Morrisons has been criticised by British fruit and veg growers for switching its fresh produce business to a broker instead of dealing directly with suppliers.
Growers have accused the retailer of taking a step back and questioned its commitment to developing the provenance of its fresh food, claiming brokers were not compatible with high-quality produce or long-term supplier relationships.
"Morrisons has appointed a broker and we're disappointed by its decision - it used to be one of the better ones," said Tim Mudge, commercial director at the Processed Vegetable Growers' Association. "Brokers have virtually disappeared in the past 15 years and I don't know why they're coming back. By using a broker, you're putting an extra link in the chain and adding cost."
Brokers habitually sourced the cheapest produce in order to justify their own margins, said another industry source. "They try to get the best price, not necessarily the best quality, which raises questions about food miles and how the product has been grown," he said.
The move could also dilute the power of the provenance message Morrisons is planning to develop for its fresh food.
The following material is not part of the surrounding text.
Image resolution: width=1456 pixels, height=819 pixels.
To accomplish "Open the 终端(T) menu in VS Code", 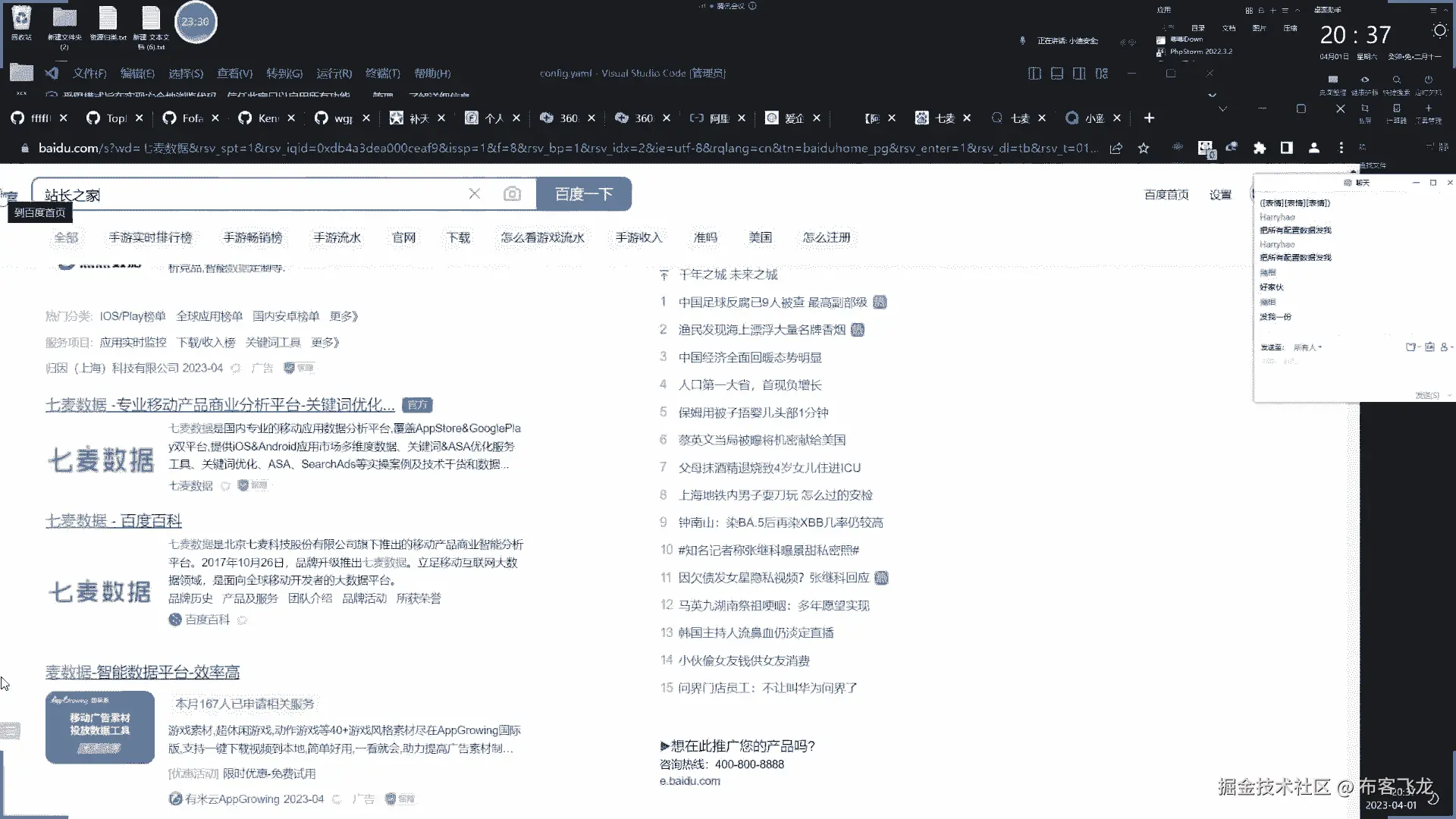I will pos(383,74).
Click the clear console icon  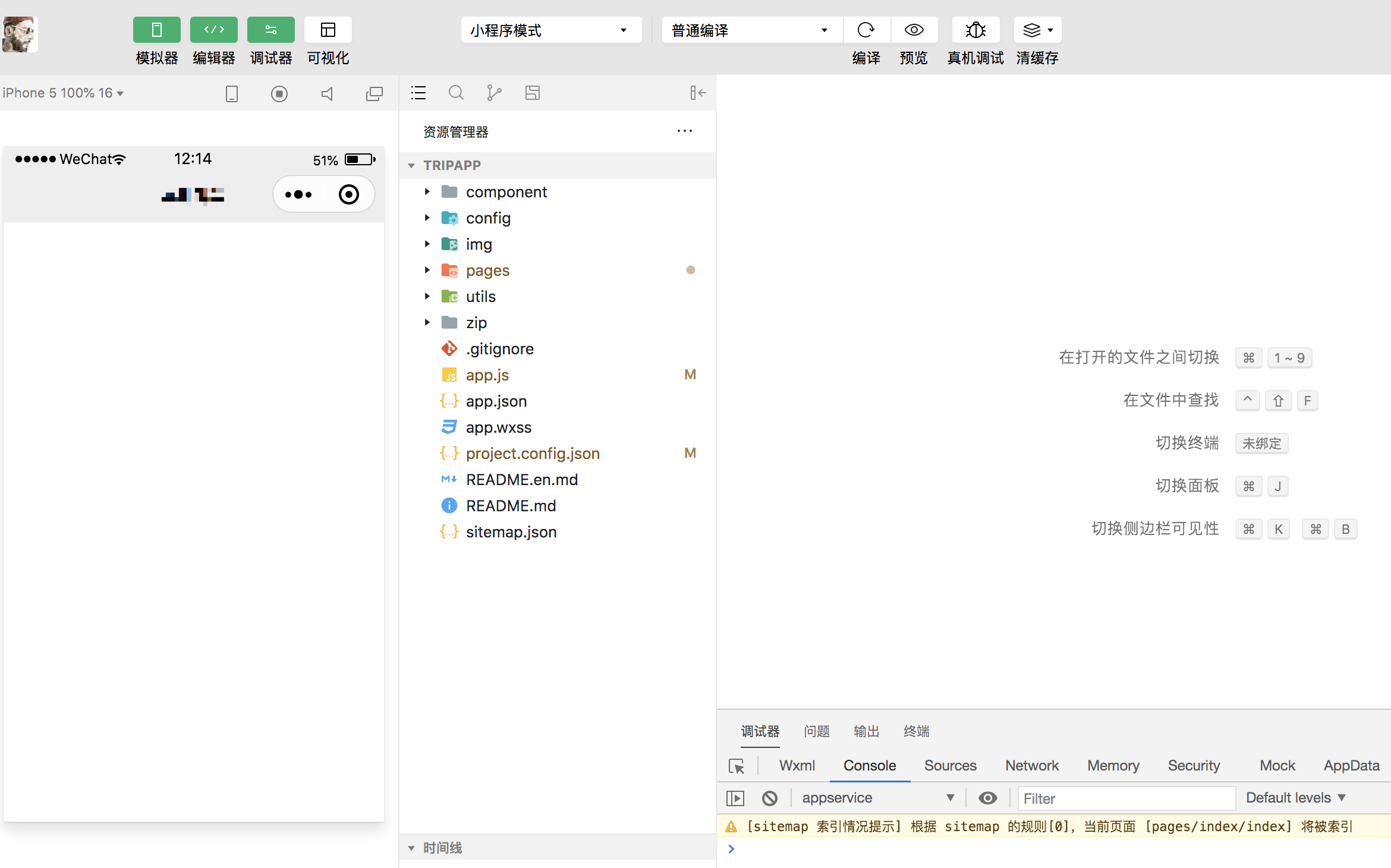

It wants to draw attention to the fact that most of its produce is processed and packed in its own factories.
Chief executive Marc Bolland said Morrisons hoped to launch a provenance campaign in 2008.
He admitted the supermarket had switched some business to a broker when questioned at a conference hosted by English Farming and Food Partnerships, but appealed for understanding from growers. "You can't do everything at the same time. We've made a strong statement on pork and lamb and it's now up to others to do something, too," said Bolland, referring to his pledge to sell only fresh British pork and lamb.